On 2014-12-23 5:30 PM, Eric Rescorla wrote:
On Tue, Dec 23, 2014 at 2:19 PM, Ehsan Akhgari <ehsan.akhg...@gmail.com
<mailto:ehsan.akhg...@gmail.com>> wrote:
On 2014-12-23 5:13 PM, Eric Rescorla wrote:
On Tue, Dec 23, 2014 at 2:07 PM, L. David Baron
<dba...@dbaron.org <mailto:dba...@dbaron.org>
<mailto:dba...@dbaron.org <mailto:dba...@dbaron.org>>> wrote:
On Tuesday 2014-12-23 14:03 -0800, Eric Rescorla wrote:
> This may be a much longer argument, but I'm not convinced
that
> sacrificing what would otherwise be good programming practice
> (never unboxing your pointers) at the altar of
performance is a good
> idea.
Why do you think never unboxing pointers is a good programming
practice?
Because it allows/encourages mixed ownership regimes between
reference
counting (or single ownership) and explicit management.

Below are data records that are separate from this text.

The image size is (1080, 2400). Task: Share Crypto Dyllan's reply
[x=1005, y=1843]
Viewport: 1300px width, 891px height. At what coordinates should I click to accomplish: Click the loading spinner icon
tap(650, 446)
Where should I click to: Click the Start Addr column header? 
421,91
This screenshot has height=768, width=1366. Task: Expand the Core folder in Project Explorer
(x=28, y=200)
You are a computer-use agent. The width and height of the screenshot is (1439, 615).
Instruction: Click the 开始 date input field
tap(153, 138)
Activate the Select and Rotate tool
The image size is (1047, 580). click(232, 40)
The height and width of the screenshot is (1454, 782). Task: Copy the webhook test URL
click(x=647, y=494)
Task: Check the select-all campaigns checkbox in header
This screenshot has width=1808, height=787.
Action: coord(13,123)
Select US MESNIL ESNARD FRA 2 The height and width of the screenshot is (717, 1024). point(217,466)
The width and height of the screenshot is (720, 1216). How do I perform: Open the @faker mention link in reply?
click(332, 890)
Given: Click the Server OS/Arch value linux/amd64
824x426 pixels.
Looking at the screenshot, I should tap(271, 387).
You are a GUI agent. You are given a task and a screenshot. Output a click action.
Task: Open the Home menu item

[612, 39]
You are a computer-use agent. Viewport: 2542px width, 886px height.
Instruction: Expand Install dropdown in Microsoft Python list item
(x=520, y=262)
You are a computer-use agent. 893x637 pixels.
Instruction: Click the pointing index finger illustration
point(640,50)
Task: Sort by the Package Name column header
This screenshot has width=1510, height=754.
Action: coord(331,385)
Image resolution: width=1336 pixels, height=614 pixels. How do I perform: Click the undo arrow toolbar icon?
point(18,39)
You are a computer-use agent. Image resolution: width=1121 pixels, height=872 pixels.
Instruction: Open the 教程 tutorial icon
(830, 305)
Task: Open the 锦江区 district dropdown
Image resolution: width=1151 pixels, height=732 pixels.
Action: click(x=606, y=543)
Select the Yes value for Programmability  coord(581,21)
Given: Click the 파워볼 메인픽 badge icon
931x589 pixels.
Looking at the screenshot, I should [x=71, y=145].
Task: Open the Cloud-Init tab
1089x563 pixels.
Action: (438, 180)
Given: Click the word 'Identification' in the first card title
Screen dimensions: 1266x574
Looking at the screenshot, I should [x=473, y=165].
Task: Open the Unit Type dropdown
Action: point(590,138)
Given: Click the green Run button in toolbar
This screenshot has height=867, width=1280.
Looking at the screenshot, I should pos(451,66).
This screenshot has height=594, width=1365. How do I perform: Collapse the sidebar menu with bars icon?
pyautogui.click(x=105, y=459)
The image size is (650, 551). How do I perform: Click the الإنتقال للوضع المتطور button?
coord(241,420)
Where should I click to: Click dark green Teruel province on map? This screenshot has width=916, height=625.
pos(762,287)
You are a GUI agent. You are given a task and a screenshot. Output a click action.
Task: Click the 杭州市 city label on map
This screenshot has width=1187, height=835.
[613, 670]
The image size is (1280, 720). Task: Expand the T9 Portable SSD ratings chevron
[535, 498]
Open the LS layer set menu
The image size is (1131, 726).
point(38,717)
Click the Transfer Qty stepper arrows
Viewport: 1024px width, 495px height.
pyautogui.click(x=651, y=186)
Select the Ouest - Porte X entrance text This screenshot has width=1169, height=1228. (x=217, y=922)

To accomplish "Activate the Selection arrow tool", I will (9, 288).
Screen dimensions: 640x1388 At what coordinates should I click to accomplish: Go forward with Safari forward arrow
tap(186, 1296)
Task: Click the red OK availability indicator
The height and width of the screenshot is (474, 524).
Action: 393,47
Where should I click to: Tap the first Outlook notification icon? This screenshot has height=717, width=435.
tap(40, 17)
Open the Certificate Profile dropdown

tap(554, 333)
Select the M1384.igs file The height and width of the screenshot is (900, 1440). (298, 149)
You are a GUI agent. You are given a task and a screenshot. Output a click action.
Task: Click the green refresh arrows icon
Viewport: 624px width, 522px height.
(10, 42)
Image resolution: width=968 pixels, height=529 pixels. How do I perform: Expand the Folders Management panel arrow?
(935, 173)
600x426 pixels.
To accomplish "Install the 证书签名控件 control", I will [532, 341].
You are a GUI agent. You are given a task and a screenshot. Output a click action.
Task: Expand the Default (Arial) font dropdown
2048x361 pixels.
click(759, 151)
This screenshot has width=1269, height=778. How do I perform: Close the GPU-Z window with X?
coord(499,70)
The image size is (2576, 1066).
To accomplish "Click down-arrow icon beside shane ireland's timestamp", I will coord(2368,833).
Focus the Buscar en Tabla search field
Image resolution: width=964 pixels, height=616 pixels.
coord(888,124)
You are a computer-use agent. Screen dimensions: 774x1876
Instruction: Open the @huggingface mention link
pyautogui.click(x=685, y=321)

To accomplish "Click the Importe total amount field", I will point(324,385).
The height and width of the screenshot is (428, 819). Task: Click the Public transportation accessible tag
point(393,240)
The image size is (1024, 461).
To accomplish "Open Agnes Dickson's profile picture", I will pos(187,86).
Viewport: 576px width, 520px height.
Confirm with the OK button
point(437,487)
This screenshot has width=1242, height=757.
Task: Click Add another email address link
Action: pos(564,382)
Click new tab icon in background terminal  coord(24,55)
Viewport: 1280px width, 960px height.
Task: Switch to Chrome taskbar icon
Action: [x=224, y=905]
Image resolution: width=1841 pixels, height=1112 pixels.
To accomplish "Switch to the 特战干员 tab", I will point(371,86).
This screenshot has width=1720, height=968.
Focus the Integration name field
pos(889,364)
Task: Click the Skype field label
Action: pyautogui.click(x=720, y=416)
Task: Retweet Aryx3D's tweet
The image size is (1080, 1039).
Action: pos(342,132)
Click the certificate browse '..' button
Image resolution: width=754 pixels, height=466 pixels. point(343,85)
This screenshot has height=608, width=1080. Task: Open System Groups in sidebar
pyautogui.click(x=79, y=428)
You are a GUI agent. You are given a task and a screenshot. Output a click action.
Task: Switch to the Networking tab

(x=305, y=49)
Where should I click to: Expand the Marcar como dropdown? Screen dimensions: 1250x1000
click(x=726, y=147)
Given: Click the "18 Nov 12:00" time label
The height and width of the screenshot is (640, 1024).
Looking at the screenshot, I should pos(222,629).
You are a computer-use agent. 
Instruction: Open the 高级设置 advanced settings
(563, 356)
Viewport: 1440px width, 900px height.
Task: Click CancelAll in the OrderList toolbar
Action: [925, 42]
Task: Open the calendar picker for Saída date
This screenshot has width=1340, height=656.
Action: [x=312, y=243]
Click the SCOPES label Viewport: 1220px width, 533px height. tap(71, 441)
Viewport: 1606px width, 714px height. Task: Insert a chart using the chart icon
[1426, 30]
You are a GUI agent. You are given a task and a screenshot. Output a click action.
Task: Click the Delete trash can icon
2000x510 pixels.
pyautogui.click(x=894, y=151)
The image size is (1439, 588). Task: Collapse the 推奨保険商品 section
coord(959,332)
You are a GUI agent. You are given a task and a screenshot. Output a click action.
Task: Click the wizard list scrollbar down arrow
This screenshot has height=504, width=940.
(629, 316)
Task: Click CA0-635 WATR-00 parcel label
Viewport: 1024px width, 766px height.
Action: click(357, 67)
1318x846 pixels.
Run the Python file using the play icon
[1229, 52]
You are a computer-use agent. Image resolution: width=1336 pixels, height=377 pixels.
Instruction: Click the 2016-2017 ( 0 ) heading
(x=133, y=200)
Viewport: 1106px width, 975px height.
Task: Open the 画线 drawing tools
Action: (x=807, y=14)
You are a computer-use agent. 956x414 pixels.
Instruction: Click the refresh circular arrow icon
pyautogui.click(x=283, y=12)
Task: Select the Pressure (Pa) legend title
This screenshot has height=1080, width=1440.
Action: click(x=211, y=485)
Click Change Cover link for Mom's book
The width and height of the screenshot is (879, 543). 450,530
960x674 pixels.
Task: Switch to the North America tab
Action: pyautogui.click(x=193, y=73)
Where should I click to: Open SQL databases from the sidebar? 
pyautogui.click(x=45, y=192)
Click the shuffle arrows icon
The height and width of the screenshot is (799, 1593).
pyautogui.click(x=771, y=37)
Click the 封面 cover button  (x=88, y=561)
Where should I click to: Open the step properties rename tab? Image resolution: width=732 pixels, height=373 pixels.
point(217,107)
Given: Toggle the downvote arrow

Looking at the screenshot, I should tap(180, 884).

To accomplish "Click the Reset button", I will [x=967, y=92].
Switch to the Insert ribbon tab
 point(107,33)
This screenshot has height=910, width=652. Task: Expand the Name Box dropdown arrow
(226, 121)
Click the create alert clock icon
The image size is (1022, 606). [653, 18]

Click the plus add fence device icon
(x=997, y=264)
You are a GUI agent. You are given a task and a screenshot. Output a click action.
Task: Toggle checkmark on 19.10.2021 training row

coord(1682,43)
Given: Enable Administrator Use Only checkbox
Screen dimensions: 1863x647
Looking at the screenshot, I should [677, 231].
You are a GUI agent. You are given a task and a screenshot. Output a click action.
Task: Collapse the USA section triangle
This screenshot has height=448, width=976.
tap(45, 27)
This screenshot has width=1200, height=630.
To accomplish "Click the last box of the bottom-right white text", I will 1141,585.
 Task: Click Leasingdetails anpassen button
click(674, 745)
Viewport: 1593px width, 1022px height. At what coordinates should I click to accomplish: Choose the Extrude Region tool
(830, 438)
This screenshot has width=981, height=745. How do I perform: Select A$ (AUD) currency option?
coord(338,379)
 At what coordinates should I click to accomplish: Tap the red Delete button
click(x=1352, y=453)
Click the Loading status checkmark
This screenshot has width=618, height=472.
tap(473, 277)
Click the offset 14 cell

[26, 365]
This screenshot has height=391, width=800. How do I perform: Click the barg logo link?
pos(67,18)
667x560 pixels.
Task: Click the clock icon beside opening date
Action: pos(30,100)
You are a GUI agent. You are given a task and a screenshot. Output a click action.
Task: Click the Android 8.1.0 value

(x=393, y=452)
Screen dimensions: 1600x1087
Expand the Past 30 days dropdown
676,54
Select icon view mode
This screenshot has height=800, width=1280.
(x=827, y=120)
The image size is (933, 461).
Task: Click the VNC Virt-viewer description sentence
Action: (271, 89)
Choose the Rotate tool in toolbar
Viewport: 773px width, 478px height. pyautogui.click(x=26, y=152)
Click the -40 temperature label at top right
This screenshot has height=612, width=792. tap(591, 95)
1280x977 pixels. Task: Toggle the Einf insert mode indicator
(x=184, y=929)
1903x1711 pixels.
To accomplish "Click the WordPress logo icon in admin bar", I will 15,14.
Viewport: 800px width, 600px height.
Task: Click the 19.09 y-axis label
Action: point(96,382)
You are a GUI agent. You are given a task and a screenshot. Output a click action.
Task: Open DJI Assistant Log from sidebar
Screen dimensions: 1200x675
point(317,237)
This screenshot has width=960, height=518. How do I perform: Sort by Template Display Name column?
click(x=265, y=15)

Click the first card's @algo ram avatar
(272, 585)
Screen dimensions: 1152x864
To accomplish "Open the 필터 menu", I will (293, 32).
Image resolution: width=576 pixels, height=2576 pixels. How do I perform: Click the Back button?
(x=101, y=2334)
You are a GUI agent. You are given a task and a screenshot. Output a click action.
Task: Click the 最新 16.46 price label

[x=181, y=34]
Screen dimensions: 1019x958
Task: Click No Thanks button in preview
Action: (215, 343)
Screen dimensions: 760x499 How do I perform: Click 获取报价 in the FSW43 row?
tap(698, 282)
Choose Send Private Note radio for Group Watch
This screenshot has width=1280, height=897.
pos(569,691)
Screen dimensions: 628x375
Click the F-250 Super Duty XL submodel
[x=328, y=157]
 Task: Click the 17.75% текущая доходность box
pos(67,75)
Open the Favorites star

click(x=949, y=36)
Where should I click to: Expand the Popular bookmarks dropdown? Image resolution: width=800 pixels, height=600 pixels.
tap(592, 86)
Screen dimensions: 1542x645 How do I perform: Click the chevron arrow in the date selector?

Note that I'm not saying that there's never a time for unboxing,
but it
should be done carefully not routinely.
I think there is a different way of looking at things. When you
pass a conceptual pointer value to a function, sometimes you want an
ownership change to happen, and at other times you just want the
callee to use the pointer (perhaps to call functions on it, for
example) without changing the ownership. I think unboxing the
pointer for the latter case is perfectly fine, as long as enforce
that the ownership on the caller side remains valid for the duration
of the call, and that the callee doesn't do something that changes
the ownership behind the scenes (the latter is more challenging.
Well, I certainly agree it's more challenging, since nothing stops the
callee from simple assigning the raw pointer to some location that
outlives the function call.
That's actually pretty easy to detect and disallow! Filed bug 1115175.
> The idea behind requiring that pointers
remain boxed is to prevent that and/or to shine a light on places
where it is possible because someone unboxed.
Right. And that's one solution but it's not the only one. I'm hoping
to make our clang plugin much more aware of our ownership rules so that
it can enforce a lot of them.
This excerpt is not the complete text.